Always reset file actions to FA_UNKNOWN before disposition
calculations to ensure have a clean starting point.
- Perhaps not such a big deal, but this makes rpmPackageFilesInstall()
and rpmPackageFilesRemove() interfaces identical, which could be
useful. In any case there's no particular reason this code should
be in psm either..
- Split the remains into two separate install/erase functions where
the logic is actually far easier to follow. Funny that.
- Since the code heavily relies on using break statement, move it
into a one-shot while loop to avoid having to change it all at once.
- Supposedly no functional changes here.
- Since rc will always be RPMRC_OK from entry to rpmpsmNext(), the
error path can never happen. It might've been possible to activate
in the past where rc was taken from psm->rc but nobody has
missed this particular error in several years so... might as well
axe it.
- Like %pre- and %posttrans, %verifyscript has always been a bit of
an oddball and always received 0 as $1 script argument. It does
seem kinda reasonable to pass the number of installed instances
here too - another note in release notes needed as there are
compatibility implications.
- Test %verifyscript in the scripts argument testcase too
- $1 argument to both %pretrans and %posttrans has been broken (always 0)

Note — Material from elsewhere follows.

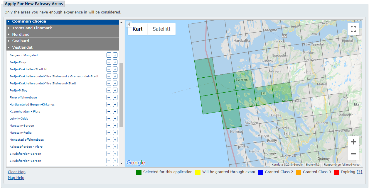Open the Map Help link
The height and width of the screenshot is (189, 369).
point(16,178)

since the introduction of these scriptlets. Make them behave like
other scripts, duh.
- In theory its possible this breaks somebody's scriptlets, although its
hard to imagine why anybody would be checking for $1 which always
has value of 0. Anyway, certainly needs mentioning in release notes.

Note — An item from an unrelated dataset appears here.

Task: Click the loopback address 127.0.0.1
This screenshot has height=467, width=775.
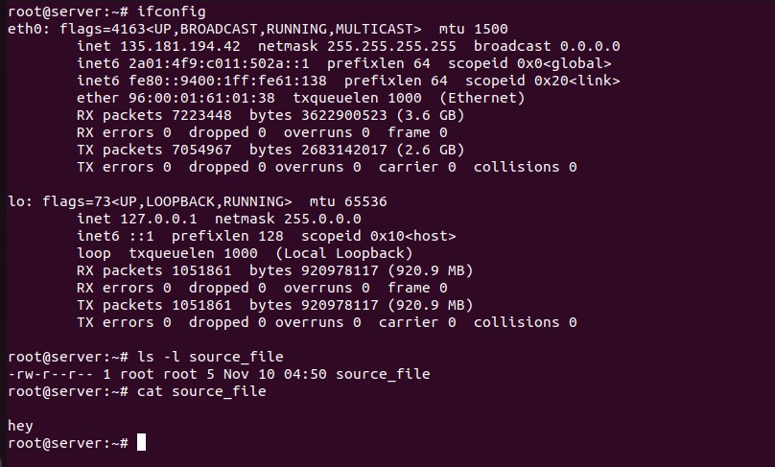Action: (x=158, y=219)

- Update scriptlet test to match the new expectations.
- There are all sorts of strange quirks and associations across
several different tags, sense flags and coded logic scattered
all over the codebase. Begin what's no doubt going to be a long
and arduous process of getting this consolidated into a data
structure.
- Just the trivial basics here, some of it is still unused and various
bits still missing, gotta start someplace...

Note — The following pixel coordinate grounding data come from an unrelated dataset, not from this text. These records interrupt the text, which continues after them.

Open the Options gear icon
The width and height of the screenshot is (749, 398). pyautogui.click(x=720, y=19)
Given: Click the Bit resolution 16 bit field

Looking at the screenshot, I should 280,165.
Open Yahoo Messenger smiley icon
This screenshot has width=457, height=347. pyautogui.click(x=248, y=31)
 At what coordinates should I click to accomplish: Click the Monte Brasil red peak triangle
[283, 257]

- Regular scripts can be fetched from headers by tag, but triggers
are all in the same tag set and distinguished by sense flags.
To confuse matters further, tags for all the separate trigger types
do exist but they are only used by librpmbuild, they are never
present in headers. Throw in an "abstraction" that allows covering
these both.
- Defined in bitfield style to make them nicely manipulable, 32 bits
should be plenty enough for different scriptlet types for a couple
of decades more
- Remember the type in rpmscript API + add a getter. Currently derived
from the tag that's passed in, ultimately we'll want it the other
way around but to avoid changing too many things at once...
- (Re)introduced in commit 567b544f34,
headerVerify() may return a message with RPMRC_OK which we want to
pass on if nothing else can be verified, but we need to free the
message if signature/digest checking is done.